Start from the concept, not the product
Before you write a word of brief, know the concept: a specific persona × angle × offer. Who is this for, what pain or desire does it lead with, and what is the offer. A brief that starts with "talk about our product" produces a generic ad. A brief that starts with "you are a time-poor parent who dreads the school-run rush, open on that exact moment" produces a specific one. The concept is the unit of work; see performance creative strategy.
The brief skeleton
Every brief should answer these, in this order:
- Goal. What this ad is for (which concept, which stage of awareness).
- Persona. The one specific person it speaks to, named tightly enough that it could not describe anyone else.
- Angle. The pain or desire it leads with, and the message.
- Hook. The exact first 3 seconds: what they say, what is on screen, what we see. Give 2 to 3 hook options to shoot.
- Shot list. A loose sequence of beats (hook, problem, demo, proof, CTA), not a frame-by-frame script.
- Do's and don'ts. Must-says, must-avoids (claims, competitor mentions, compliance).
- Deliverables. Aspect ratios (9:16, 4:5), lengths, and how many hook variants of the same body.
- Usage rights. Where it runs, for how long, and that you own the footage.

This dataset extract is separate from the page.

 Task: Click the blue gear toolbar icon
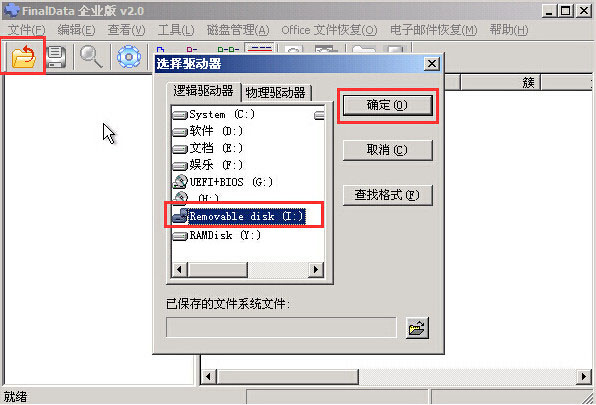click(129, 57)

The first 3 seconds get their own section
The hook decides whether anyone watches, so do not bury it in the shot list. Spell out the opening line, the opening visual and the on-screen text, and ask the creator to film a few variations. This is what lets you rinse one strong body into many hooks later. Read whether a hook lands with hook rate.
Direct the message, not the delivery (structured spontaneity)
The fastest way to ruin UGC is to hand a creator a word-for-word script. They read it like a script, it sounds like an ad, and the authenticity that makes UGC convert evaporates. Be prescriptive about the message, the hook and the beats; be loose about the exact wording. Tell them what to land and why it matters, then let them say it the way they would say it to a friend.
Why this beats a one-page template
A concept-led brief produces ads that are specific, on-message and native, three things generic briefs cannot deliver. It also makes results readable: because each brief maps to a concept, you learn which persona-angle-offer actually works and can replicate it. That is the whole loop of making UGC work. If you would rather have the briefs (and the creators) run for you, book a free creative audit.
Frequently asked questions
- How do you write a UGC creator brief?
- Tie it to a specific concept (persona, angle, offer), then specify the hook and first 3 seconds, a loose shot list, clear do's and don'ts, deliverables and usage rights. Give direction on the message but leave the creator room to sound like themselves.
- What should a UGC brief include?
- Goal, persona, angle, the exact hook, a shot list, do's and don'ts, deliverables (ratios, lengths, number of hook variants) and usage rights. The hook and the persona matter most; vague briefs produce vague ads.
- How detailed should a UGC brief be?
- Detailed on the message, strategy and hook; loose on the exact wording and delivery. Over-scripting makes creators sound like actors reading lines, which kills the authenticity that makes UGC work. Aim for structured spontaneity.